The difference, I think, is that by attaching something to my car they’re not only observing it, but modifying my private property. Certainly they aren’t allowed to, say, paint my car purple so that its easier to track through traffic. But it isn’t clear how attaching paint to my car (say for the sake of argument the paint is easy to remove after the investigation is over, and so does not lasting damage) is different then attaching a transmitter.

Actually, Bricker, the driveway in this case was conceded by the Government to be part of the curtilage, and therefore was private. If you haven’t already, go and read Kozinski’s dissent [Warning: PDF] from the Court’s denial to rehear en banc. He cites Kyllo, Ciraolo, and Knotts to explain his reasoning why this instance was so egregious. (Besides, Kozinski’s prose is usually some of the funniest and clearest you’ll ever find in a judicial opinion.)

It’s been awhile since Criminal Procedure class, but I thought curtilage carried the same protections against search and seizure as the interior of a home. From this decision, I don’t see anything stopping the police from entering Pineda-Moreno’s house through an open window and sewing GPS locators in his lapels or cuffs. (Frankly, I can’t see why the police couldn’t just go get a warrant. Would it really have been that hard for them to get P.C. for a suspected pot trafficker?)

Kozinski’s points on the second ground—that GPS tracking is qualitatively different than a mere beeper and should require a warrant anyway—are a policy argument, and as such, I feel are on shakier ground. I agree with him, FWIW, but don’t find the Government’s use of such data as bothersome as the Court’s handwaving away the Government’s violation of the curtilage to place the device.

Surprising that the 9th rolled over like this.

So, if this ruling by the 9th Circuit is to be accepted, what is the standard by which police may attach tracking devices to cars?

Does it require probable cause, reasonable suspicion, or “we just wanted to see what would happen?”

Let’s suppose there is a stoplight in an area with lots of drug activity. Could police permissibly set up an operation so that, while cars are waiting at the stoplight, a cop could covertly attach tracking devices to the multitudes of idling cars that pass through the neighborhood on any given day? (So that the devices could later be retrieved and establish whether some cars exhibit suspicious patterns of behavior.)

I am troubled by this ruling. It is one thing to be seen in public, it is another thing to have one’s location covertly and automatically monitored on a 24-hour-a-day basis without any judicial intervention of whether the monitoring is necessary.

The 5th Amendment right against self-incrimination has been interpreted to apply only to “testimonial” evidence, i.e. a person’s intentional communication of information verbally or equivalently. You aren’t incriminating yourself in the sense of the 5th Amendment when you do something that leaves evidence but isn’t testimonial in nature, like for instance traveling from point A to point B or leaving a fingerprint.

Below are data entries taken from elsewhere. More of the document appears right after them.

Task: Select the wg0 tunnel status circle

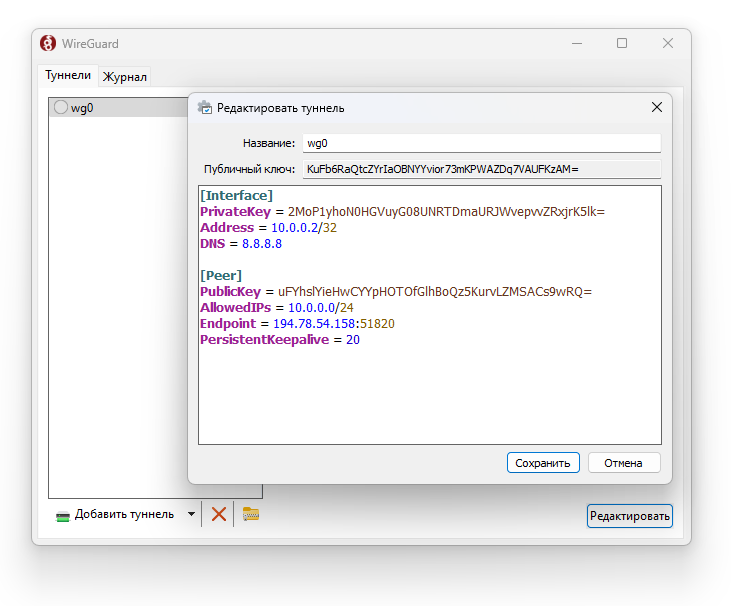Action: point(61,107)
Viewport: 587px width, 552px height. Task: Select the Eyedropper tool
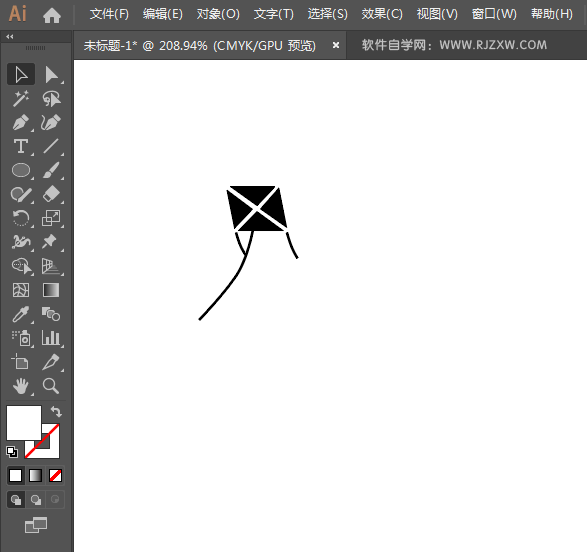pos(21,314)
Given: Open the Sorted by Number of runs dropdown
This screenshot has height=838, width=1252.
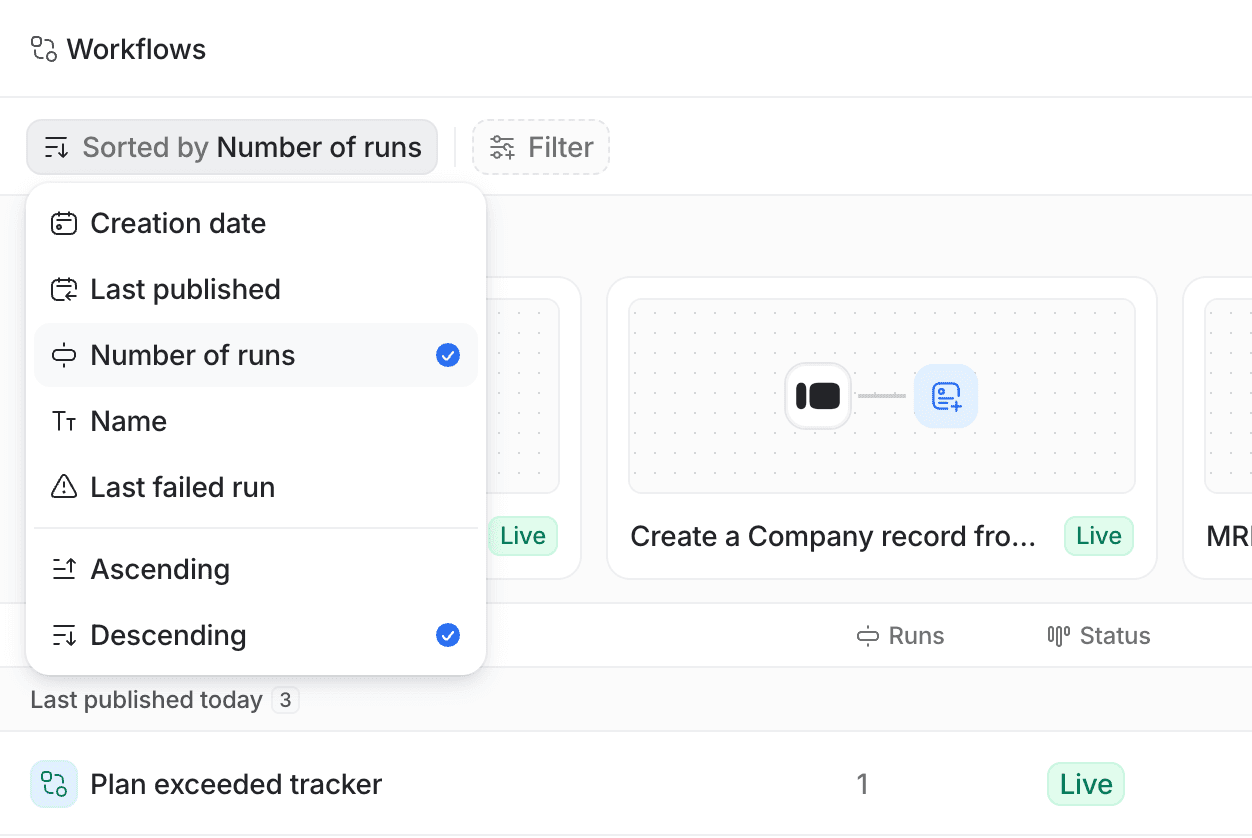Looking at the screenshot, I should [x=232, y=147].
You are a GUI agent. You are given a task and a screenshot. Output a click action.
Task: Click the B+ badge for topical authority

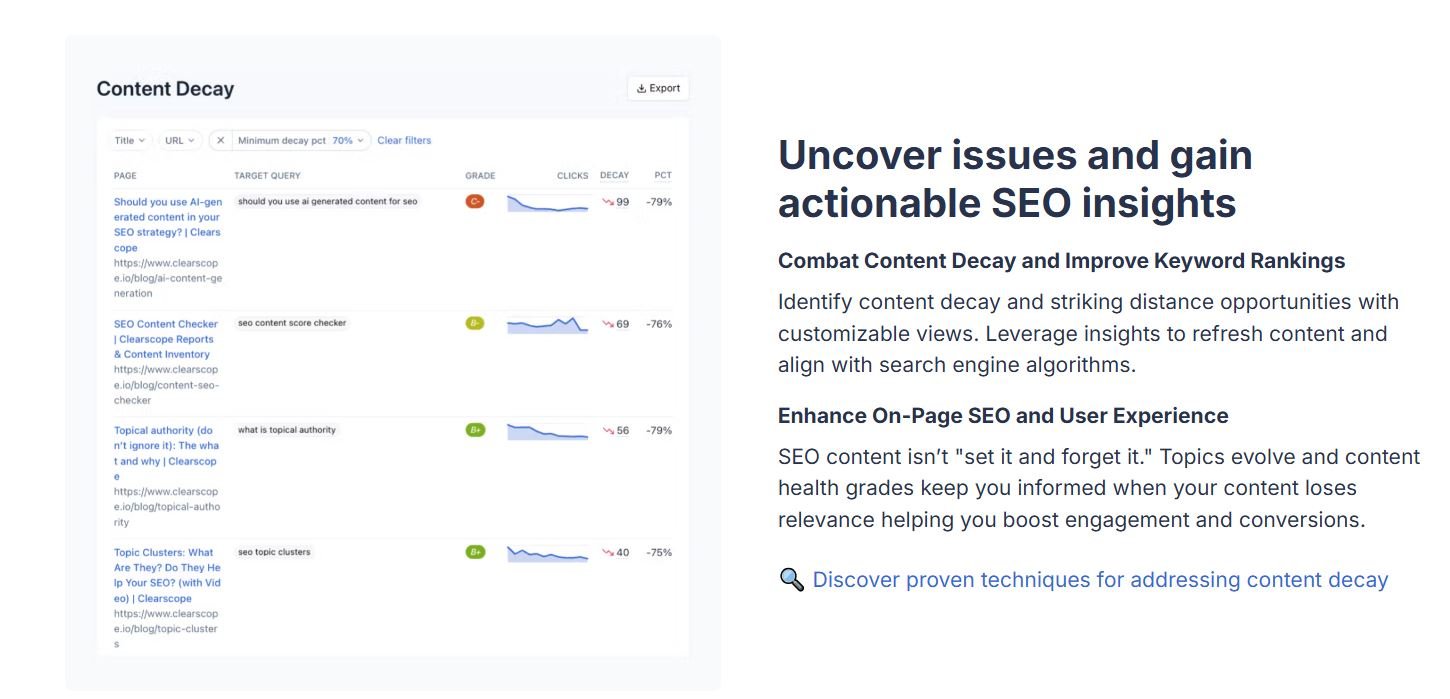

The GPS unit in this case would be analogized to a simple observation of a suspect with a police officer’s own senses, which obviously wouldn’t be something he can plead the 5th against and would be something he’d refuse the police permission to do if he had the opportunity.

Yes.

No.

And:

Interestingly, Kozinski does even mention, much less distinguish, Magana. Good move, because it totally destroys his claim. Nor can he claim it’s part of some recent trend to eviscerate the Fourth Amendment, considering it was decided when he was still in law school.

Not quite. Driveways require a fact-dependent assessment of the reasonableness of the expectation of privacy.